这太复杂了。让我们从一个基本的埃拉托色尼筛法开始，用伪代码输出所有小于或等于 n 的素数：

function primes(n)
    sieve := makeArray(2..n, True)
    for p from 2 to n
        if sieve[p]
            output(p)
            for i from p*p to n step p
                sieve[p] := False

这个函数在每个素数p上调用output； output 可以打印素数，或对素数求和，或对它们进行计数，或对它们做任何你想做的事情。外部for 循环依次考虑每个候选素数；筛分发生在内部 for 循环中，其中当前素数 p 的倍数从筛子中移除。

了解其工作原理后，请转至 here 讨论在一定范围内的分段埃拉托色尼筛。

Answer 2

您是否在位级别上考虑过筛子，它可以提供更多的素数，并且使用缓冲区，您可以修改它以使用 64 位整数查找例如 2 到 2^60 之间的素数，通过重用相同的缓冲区，同时保留已发现的素数的偏移量。以下将使用整数数组。

声明

#include <math.h>         // sqrt(), the upper limit need to eliminate
#include <stdio.h>        // for printing, could use <iostream>

宏来操作位，以下将使用32位整数

#define BIT_SET(d, n)   (d[n>>5]|=1<<(n-((n>>5)<<5)))      
#define BIT_GET(d, n)   (d[n>>5]&1<<(n-((n>>5)<<5)))
#define BIT_FLIP(d, n)  (d[n>>5]&=~(1<<(n-((n>>5)<<5))))
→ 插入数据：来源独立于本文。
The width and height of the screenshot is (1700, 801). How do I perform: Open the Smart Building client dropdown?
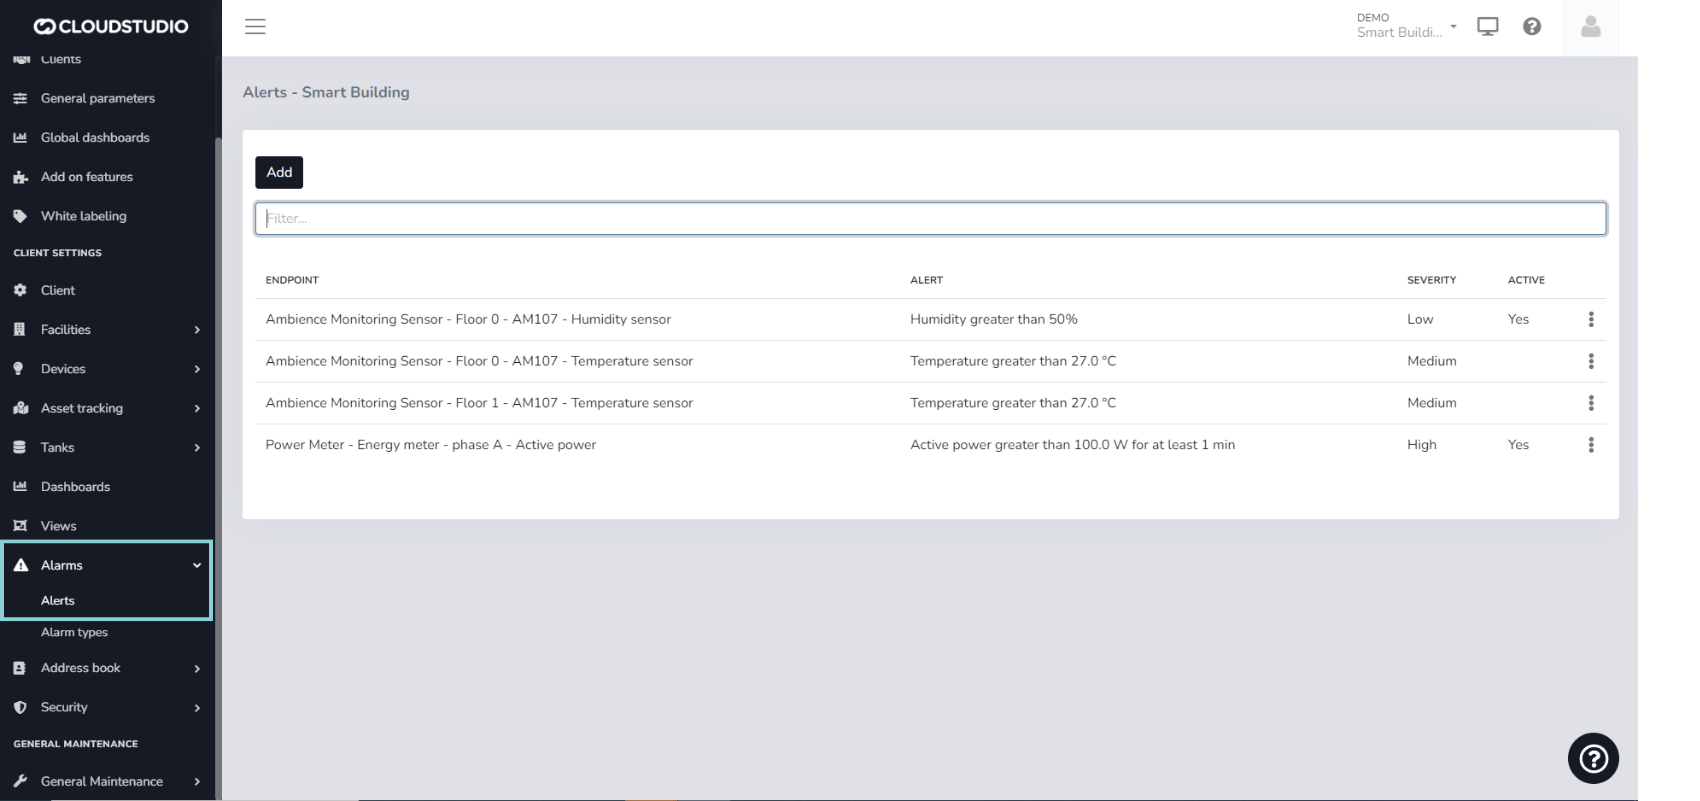[1406, 26]
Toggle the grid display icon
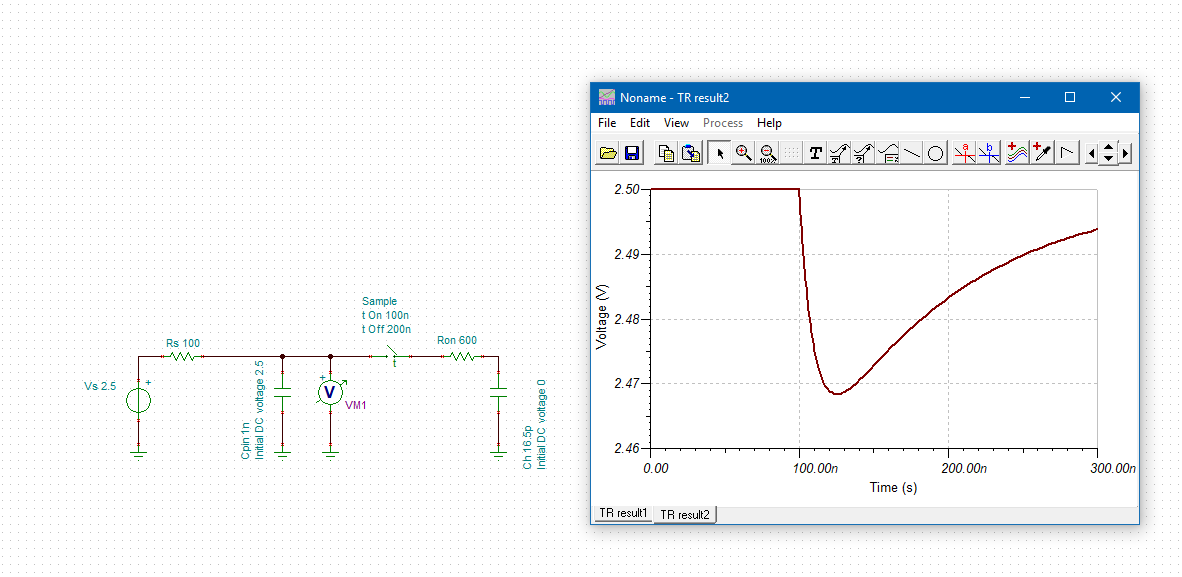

unsigned int n = 0x80000;   // the upper limit 1/2 mb, with 32 bits each 
                            // will get the 1st primes upto 16 mb    
int *data = new int[n];     // allocate
unsigned int r = n * 0x20;  // the actual number of bits avalible

可以使用零来节省时间但是，对于素数来说，(1) 更直观

for(int i=0;i<n;i++)
    data[i] = 0xFFFFFFFF;

unsigned int seed = 2;           // the seed starts at 2  
unsigned int uLimit = sqrt(r);   // the upper limit for checking off the sieve

BIT_FLIP(data, 1);      // one is not prime

发现质数的时间不到半秒

// untill uLimit is reached
while(seed < uLimit) {
    // don't include itself when eliminating canidates
    for(int i=seed+seed;i<r;i+=seed) 
        BIT_FLIP(data, i);

    // find the next bit still active (set to 1), don't include the current seed
    for(int i=seed+1;i<r;i++) {
        if (BIT_GET(data, i)) {
            seed = i;
            break;
        }
    }
}

现在输出这将消耗最多的时间

unsigned long bit_index = 0;      // the current bit
int w = 8;                        // the width of a column
unsigned pc = 0;                  // prime, count, to assist in creating columns

for(int i=0;i<n;i++) {
    unsigned long long int b = 1;  // double width, so there is no overflow

    // if a bit is still set, include that as a result

    while(b < 0xFFFFFFFF) {
        if (data[i]&b) {
            printf("%8.u ", bit_index);
            if(((pc++) % w) == 0)
                putchar('\n');   // add a new row                
        }

        bit_index++;
        b<<=1;                       // multiply by 2, to check the next bit    
    }

}

清理

delete [] data;